Angel had no problem identifying what kinds of teaching strategies she experienced throughout the day-as long as they worked for her. There were some days when she didn’t have much to say, and I could tell those were the days that were especially frustrating for her. While role-playing and scaffolding are certainly not surprise teaching techniques, the point of Angel’s response is that she was able to inform me, her teacher, as to what strategies worked best for her. There are about a billion ways to teach students literary symbolism, but none of them count if your student doesn’t understand or retain the information you are trying to give them. The importance of students being comfortable with their learning identity and articulating it is exemplified here: Angel knows how she learns, she tells her teacher, the teacher uses that method, and consequently, Angel learns more.
So, there were a couple of things that changed Angel’s academic world that year. She stopped feeling “retarded”, and she started to gain acceptance that her learning disability wasn’t the most horrible thing in the world. We started referring to her learning disability as her “learning identity”, which doesn’t mean that we hid the fact that she struggled, but it does mean that Angel took ownership of her disability. In fact, Angel began to take pride at being able to define who she was as a learner. Although Angel showed signs of learning pride, it still did not eliminate the hardships she would face in the future.
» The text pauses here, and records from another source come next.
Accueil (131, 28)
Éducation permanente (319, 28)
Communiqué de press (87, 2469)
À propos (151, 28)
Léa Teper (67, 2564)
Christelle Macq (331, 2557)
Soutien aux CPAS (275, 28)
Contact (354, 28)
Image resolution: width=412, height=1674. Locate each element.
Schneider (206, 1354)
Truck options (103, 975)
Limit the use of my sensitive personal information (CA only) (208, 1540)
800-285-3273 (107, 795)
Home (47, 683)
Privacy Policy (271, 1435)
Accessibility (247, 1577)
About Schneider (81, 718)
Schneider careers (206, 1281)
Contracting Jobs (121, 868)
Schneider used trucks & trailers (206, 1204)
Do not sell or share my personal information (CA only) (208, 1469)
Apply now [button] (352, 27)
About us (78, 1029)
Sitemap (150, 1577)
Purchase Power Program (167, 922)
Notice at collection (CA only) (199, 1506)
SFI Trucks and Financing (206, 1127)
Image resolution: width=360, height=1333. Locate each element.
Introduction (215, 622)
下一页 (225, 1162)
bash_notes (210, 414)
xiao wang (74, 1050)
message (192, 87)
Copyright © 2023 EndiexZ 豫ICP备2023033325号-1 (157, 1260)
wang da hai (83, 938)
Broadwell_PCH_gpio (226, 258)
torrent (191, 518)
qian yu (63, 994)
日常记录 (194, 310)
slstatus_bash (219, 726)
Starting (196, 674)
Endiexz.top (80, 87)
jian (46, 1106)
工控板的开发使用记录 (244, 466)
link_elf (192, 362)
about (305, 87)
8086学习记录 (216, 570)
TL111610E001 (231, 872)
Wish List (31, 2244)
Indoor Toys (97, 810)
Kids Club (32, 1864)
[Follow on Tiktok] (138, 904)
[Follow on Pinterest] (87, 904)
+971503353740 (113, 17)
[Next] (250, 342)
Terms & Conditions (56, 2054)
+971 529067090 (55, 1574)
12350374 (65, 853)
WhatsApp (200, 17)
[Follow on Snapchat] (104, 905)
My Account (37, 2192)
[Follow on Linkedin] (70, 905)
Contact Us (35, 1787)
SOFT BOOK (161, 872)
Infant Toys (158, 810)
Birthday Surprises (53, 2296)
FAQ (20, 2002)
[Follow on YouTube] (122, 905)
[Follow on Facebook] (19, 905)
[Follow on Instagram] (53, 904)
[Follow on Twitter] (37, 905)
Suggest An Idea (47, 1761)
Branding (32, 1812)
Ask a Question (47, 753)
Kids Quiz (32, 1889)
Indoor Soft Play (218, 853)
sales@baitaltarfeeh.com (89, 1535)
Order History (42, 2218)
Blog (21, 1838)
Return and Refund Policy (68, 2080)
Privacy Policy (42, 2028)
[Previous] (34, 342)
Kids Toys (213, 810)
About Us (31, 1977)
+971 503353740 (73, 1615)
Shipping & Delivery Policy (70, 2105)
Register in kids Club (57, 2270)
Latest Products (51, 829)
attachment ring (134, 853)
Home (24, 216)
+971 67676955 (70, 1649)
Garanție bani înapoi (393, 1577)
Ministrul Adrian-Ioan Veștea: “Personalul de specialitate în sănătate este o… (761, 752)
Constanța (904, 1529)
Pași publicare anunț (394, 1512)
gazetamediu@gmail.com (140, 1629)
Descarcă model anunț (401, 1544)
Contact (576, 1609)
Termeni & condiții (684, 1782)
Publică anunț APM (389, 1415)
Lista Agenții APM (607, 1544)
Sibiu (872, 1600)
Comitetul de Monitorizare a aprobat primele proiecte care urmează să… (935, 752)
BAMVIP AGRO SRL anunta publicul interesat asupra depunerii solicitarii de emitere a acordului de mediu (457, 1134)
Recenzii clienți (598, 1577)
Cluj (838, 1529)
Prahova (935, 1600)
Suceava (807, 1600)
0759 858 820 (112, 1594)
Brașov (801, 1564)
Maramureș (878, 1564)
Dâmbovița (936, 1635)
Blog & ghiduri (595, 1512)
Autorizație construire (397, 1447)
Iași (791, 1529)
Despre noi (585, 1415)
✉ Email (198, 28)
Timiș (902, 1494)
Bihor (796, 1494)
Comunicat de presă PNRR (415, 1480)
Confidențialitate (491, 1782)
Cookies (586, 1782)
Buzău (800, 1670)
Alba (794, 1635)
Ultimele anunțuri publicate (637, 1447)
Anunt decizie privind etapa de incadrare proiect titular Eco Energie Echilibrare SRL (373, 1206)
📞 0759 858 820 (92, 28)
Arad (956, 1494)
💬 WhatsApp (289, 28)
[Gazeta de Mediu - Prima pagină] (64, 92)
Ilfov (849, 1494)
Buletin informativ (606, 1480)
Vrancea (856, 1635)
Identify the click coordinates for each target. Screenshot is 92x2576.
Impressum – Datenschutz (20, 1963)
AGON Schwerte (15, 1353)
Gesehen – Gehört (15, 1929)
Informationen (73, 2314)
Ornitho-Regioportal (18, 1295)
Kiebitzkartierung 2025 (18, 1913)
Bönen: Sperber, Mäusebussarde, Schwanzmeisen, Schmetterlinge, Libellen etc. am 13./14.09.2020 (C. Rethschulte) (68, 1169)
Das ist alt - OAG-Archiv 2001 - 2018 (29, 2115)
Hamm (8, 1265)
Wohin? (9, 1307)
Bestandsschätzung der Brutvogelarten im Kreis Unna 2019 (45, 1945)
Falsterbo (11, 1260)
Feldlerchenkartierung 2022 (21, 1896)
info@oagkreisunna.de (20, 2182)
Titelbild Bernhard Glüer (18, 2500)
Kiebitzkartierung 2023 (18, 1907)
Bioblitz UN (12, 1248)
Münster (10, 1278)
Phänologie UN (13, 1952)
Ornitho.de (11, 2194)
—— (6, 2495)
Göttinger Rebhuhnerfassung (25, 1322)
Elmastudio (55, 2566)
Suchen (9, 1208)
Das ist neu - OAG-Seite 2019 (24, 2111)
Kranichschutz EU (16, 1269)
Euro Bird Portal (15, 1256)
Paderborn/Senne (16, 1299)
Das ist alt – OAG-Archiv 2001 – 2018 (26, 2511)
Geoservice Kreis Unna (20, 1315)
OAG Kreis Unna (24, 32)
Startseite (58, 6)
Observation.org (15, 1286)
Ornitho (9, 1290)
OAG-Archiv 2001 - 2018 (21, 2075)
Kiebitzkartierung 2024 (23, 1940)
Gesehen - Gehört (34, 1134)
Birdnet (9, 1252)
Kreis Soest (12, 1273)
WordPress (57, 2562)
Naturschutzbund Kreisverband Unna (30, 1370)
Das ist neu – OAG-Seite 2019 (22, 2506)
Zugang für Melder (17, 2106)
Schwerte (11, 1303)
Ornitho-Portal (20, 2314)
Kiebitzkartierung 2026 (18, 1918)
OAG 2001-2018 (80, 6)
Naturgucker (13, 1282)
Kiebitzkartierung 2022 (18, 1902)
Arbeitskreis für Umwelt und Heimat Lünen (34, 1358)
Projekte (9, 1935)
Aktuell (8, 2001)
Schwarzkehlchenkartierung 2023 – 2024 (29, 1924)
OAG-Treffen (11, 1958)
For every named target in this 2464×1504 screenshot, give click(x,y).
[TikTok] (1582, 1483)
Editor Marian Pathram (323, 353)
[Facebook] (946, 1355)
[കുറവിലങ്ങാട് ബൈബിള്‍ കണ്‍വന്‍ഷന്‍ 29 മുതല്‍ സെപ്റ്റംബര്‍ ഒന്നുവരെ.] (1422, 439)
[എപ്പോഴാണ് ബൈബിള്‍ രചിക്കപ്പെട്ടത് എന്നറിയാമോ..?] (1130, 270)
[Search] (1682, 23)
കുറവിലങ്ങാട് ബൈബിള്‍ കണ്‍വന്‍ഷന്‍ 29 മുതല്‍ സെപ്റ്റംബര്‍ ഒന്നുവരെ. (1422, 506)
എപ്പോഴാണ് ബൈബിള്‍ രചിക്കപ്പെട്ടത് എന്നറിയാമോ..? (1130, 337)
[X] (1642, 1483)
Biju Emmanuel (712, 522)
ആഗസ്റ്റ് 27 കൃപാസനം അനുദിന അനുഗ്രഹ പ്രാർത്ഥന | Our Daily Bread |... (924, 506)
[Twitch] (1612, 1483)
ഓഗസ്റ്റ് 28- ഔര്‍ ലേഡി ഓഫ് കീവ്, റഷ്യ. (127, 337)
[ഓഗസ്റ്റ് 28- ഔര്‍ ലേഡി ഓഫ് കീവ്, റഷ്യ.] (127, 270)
Angel and I met again during her junior year in an ICT English and Language Arts class. For the third year in a row, I was Angel’s teacher. I was the special educator team-teaching with a general educator. I would say that Angel’s eleventh grade year was definitely her most challenging, as it is for many students with special needs. At our school, there is a special focus on *Performance Based Assessments (PBAs). Essentially, PBAs are research papers that take place of state testing, presented in front of a panel of teachers and peers. PBAs are hard. In addition, they are a graduation requirement. They require all the necessary pre-college reading and writing skills, and there are no short cuts. It’s a snapshot of college: Strong thesis. Strong, research-based support. Strong, articulated answers. Long, long hours spent on a creatively produced power point. Although there is a modified rubric for IEP students, it the rubric still maintains strict guidelines, and if students don’t understand their research fully, the PBA is almost impossible to pass.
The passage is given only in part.